### Problem details
State how many lines in the rows below contain the word "alcantarillado", and give only the number.

[Entries on where items are located]
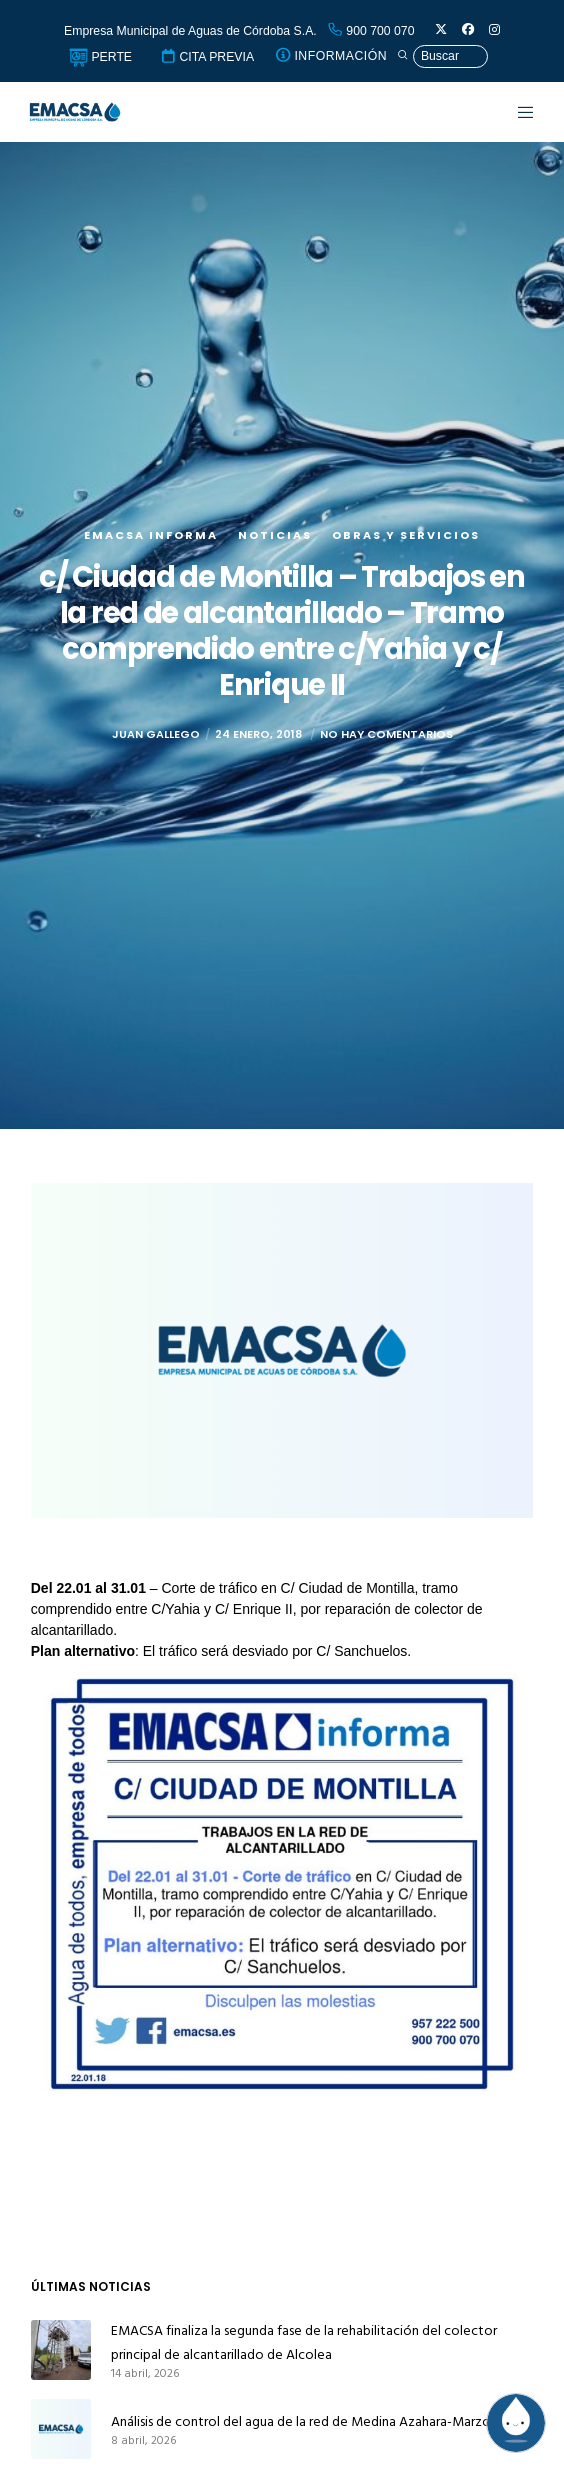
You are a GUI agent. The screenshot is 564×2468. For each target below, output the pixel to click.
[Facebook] (468, 30)
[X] (441, 30)
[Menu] (515, 112)
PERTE (100, 57)
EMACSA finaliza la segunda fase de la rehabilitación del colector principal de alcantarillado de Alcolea (304, 2342)
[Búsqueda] (442, 56)
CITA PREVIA (207, 57)
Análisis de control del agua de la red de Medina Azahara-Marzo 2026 (317, 2421)
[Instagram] (494, 30)
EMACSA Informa (151, 535)
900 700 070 (371, 31)
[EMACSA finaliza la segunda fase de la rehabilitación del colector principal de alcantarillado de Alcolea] (61, 2350)
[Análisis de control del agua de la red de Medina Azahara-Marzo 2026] (61, 2429)
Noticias (275, 535)
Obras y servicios (406, 535)
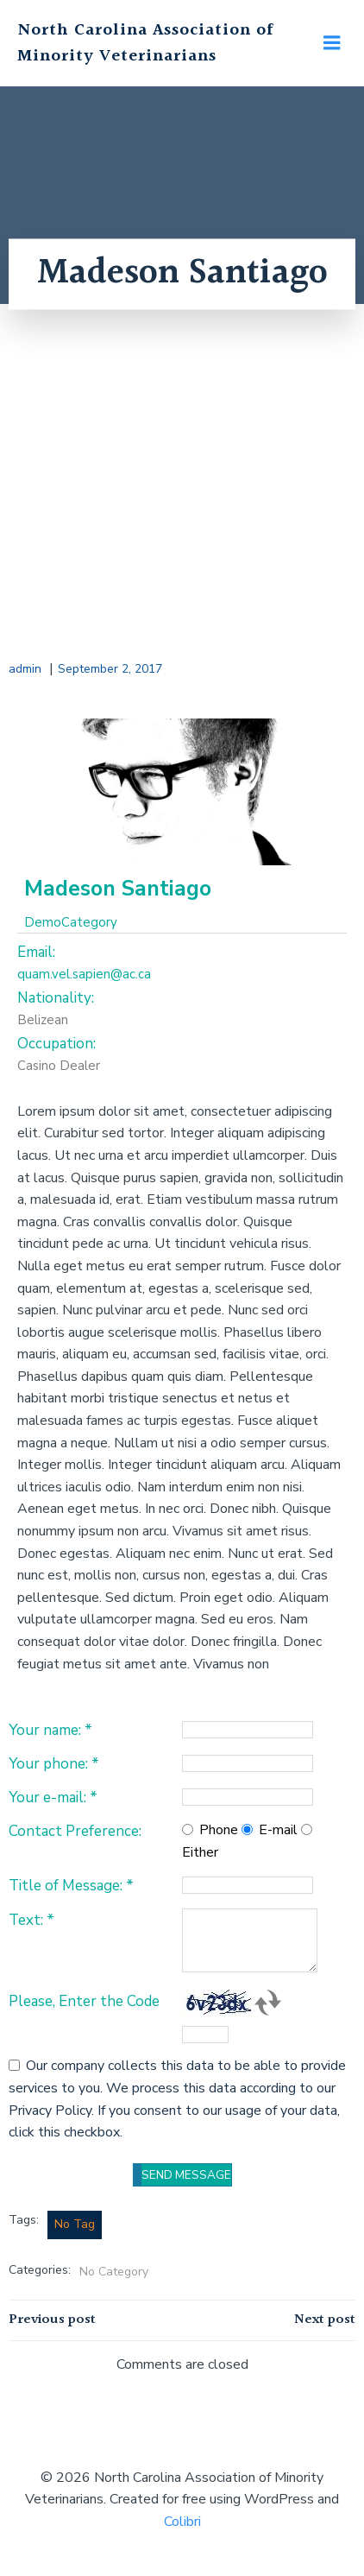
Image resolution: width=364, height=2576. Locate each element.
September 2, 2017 (110, 669)
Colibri (182, 2521)
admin (25, 669)
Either (200, 1852)
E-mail (278, 1829)
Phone (218, 1829)
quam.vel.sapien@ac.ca (84, 974)
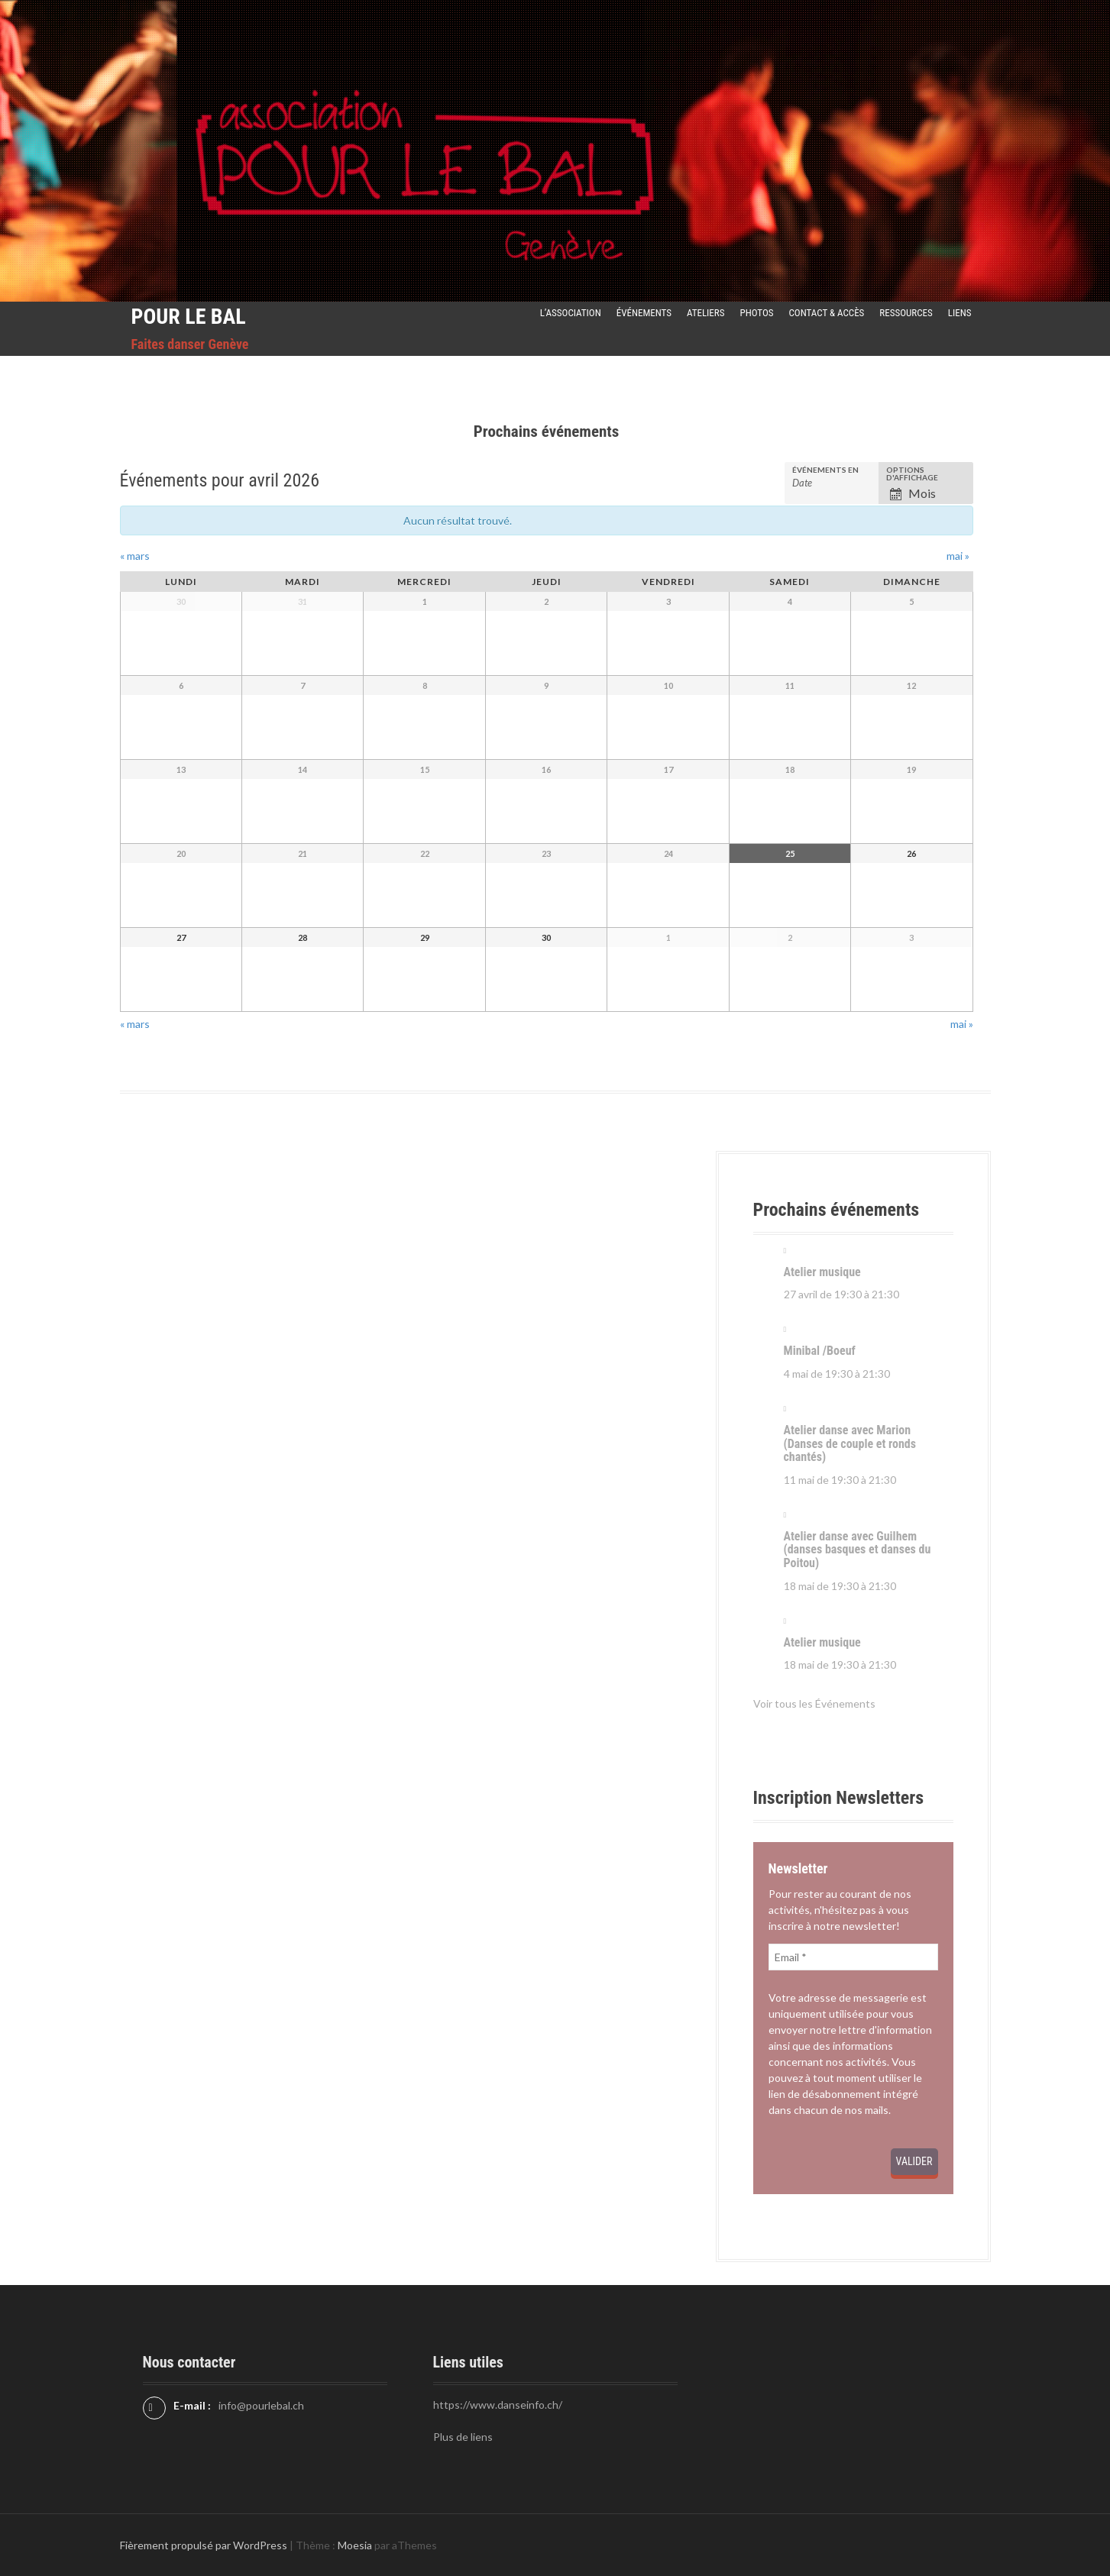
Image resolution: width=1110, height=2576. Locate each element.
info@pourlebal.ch (261, 2405)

### Response to this task
2